Begin

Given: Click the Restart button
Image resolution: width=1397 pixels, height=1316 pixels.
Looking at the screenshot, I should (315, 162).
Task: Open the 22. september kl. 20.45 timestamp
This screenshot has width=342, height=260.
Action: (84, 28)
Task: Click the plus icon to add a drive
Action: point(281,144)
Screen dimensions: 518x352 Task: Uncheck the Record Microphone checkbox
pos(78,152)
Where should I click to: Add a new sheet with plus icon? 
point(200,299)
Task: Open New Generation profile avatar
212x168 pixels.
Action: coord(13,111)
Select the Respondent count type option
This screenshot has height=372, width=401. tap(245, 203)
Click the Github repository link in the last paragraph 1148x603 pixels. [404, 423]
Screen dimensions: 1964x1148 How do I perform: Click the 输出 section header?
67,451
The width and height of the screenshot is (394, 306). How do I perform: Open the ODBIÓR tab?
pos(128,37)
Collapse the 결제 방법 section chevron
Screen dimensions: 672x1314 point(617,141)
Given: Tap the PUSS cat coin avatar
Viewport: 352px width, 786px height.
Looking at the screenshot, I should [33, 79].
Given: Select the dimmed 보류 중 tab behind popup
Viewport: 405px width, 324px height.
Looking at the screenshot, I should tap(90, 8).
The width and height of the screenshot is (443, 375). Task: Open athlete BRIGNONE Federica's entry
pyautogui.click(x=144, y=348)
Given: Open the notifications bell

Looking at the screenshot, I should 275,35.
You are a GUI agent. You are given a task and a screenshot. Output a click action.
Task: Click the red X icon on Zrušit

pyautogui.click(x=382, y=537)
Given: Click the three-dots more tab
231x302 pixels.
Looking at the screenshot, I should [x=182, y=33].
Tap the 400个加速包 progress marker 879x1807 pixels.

End

> _What you have to do_: Reproduce all of the lines above, replacing "Restart" with "Reboot" and leaving everything else unchanged.

> _Completed exercise_:
Given: Click the Reboot button
Image resolution: width=1397 pixels, height=1316 pixels.
Looking at the screenshot, I should (315, 162).
Task: Open the 22. september kl. 20.45 timestamp
This screenshot has width=342, height=260.
Action: (84, 28)
Task: Click the plus icon to add a drive
Action: point(281,144)
Screen dimensions: 518x352 Task: Uncheck the Record Microphone checkbox
pos(78,152)
Where should I click to: Add a new sheet with plus icon? 
point(200,299)
Task: Open New Generation profile avatar
212x168 pixels.
Action: coord(13,111)
Select the Respondent count type option
This screenshot has height=372, width=401. tap(245, 203)
Click the Github repository link in the last paragraph 1148x603 pixels. [404, 423]
Screen dimensions: 1964x1148 How do I perform: Click the 输出 section header?
67,451
The width and height of the screenshot is (394, 306). How do I perform: Open the ODBIÓR tab?
pos(128,37)
Collapse the 결제 방법 section chevron
Screen dimensions: 672x1314 point(617,141)
Given: Tap the PUSS cat coin avatar
Viewport: 352px width, 786px height.
Looking at the screenshot, I should [33, 79].
Given: Select the dimmed 보류 중 tab behind popup
Viewport: 405px width, 324px height.
Looking at the screenshot, I should tap(90, 8).
The width and height of the screenshot is (443, 375). Task: Open athlete BRIGNONE Federica's entry
pyautogui.click(x=144, y=348)
Given: Open the notifications bell

Looking at the screenshot, I should 275,35.
You are a GUI agent. You are given a task and a screenshot. Output a click action.
Task: Click the red X icon on Zrušit

pyautogui.click(x=382, y=537)
Given: Click the three-dots more tab
231x302 pixels.
Looking at the screenshot, I should [x=182, y=33].
Tap the 400个加速包 progress marker 879x1807 pixels.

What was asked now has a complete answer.